[Webinar] How to Protect Sensitive Data with CSFLE | Register Today
How do you process IoT data, change data capture (CDC) data, or streaming data from sensors, applications, and sources in real time? Apache Kafka® and Apache Spark® are widely adopted technologies in the industry, but they require specific skills and expertise to run. Leveraging Confluent Cloud and Azure Databricks as fully managed services in Microsoft Azure, you can implement new real-time data pipelines with less effort and without the need to upgrade your datacenter (or set up a new one).
This blog post demonstrates how to configure Azure Databricks to interact with Confluent Cloud so that you can ingest, process, store, make real-time predictions and gain business insights from your data.
Below is a common architectural pattern used for streaming data:
This tutorial shows you how to implement the above architecture outlined in blue.
ℹ️ | Sign up for Confluent Cloud and receive $400 to spend within Confluent Cloud during your first 60 days. In addition, you can use the promo code CL60BLOG for an additional $60 of free Confluent Cloud usage.* |
This step-by-step guide uses sample Python code in Azure Databricks to consume Apache Kafka topics that live in Confluent Cloud, leveraging a secured Confluent Schema Registry and AVRO data format, parsing the data, and storing it on Azure Data Lake Storage (ADLS) in Delta Lake.
Sign in to the Azure portal and search for Confluent Cloud.
If you already have a Confluent organization set up in Azure, you can use it, otherwise select Apache Kafka® on Confluent Cloud™ under the “Marketplace” section.
Choose your desired Subscription and Resource Group to host the Confluent organization, complete the mandatory fields, and then click Review + create. On the review page, click Create.
Wait for the deployment to complete and then click Go to resource. On the overview page, click the Confluent SSO link on the right.
Once you are redirected to Confluent Cloud, click the Create cluster button. Select the cluster type Basic and click Begin Configuration.
Select an Azure region, then click Continue.
Specify a cluster name and click Launch cluster.
Next, click the API access link on the left menu and click Create key.
Select Create an API key associated with your account and then select Next.
Copy the key and secret to a local file, and check I have saved my API key and secret and am ready to continue. You will need the key and secret later for the Datagen Source connector as well as in the Azure Databricks code.
Return to your cluster. Click the Topics link in the left menu and click Create topic.
Type “Clickstreams” as the topic name and select Create with defaults.
To enable Schema Registry, go back to your environment page. Click the Schemas tab and choose an Azure region. Select Azure, choose a region, and click Enable Schema Registry.
Click on the Settings tab. Open the Schema Registry API access section, and click on the Create key button (or Add Key button if you already have some keys created).
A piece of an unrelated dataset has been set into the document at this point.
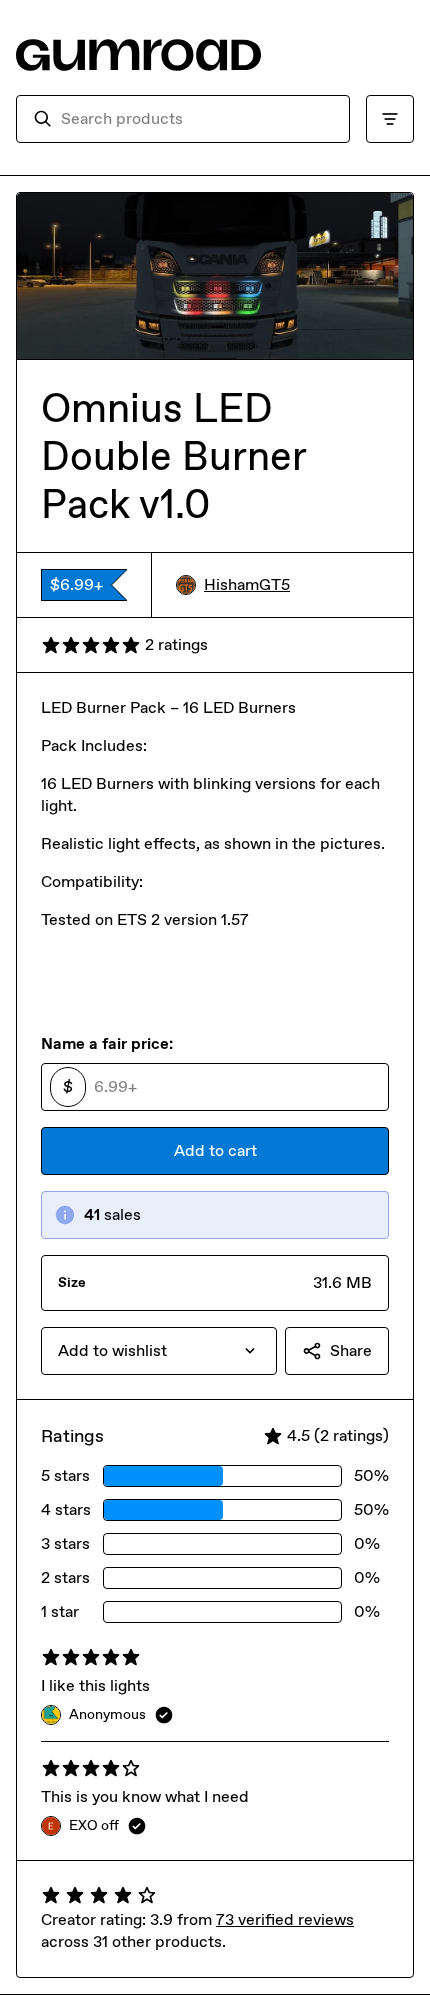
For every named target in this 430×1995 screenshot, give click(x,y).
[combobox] (197, 119)
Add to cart (215, 1150)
Copy the key and secret, and make sure to write them down. Add a description for the key. Check the I have saved my API keys checkbox. Click Continue.
Click on the Connectors link on the left menu. Select the DatagenSource connector (you can also use the search box). Fill in the details as follows:
Hit Continue.
On the “Test and verify” page, you are presented with the JSON configuration of the connector.
Hit Launch. You can now inspect the messages flowing in. Click the Topics link in the left menu. Select the clickstreams topic. Click on the Messages tab. (As the Datagen connector is provisioned, it may take a few minutes before you start seeing messages.)
Now that your topic is receiving data, you can move to Azure Databricks to see how to leverage it!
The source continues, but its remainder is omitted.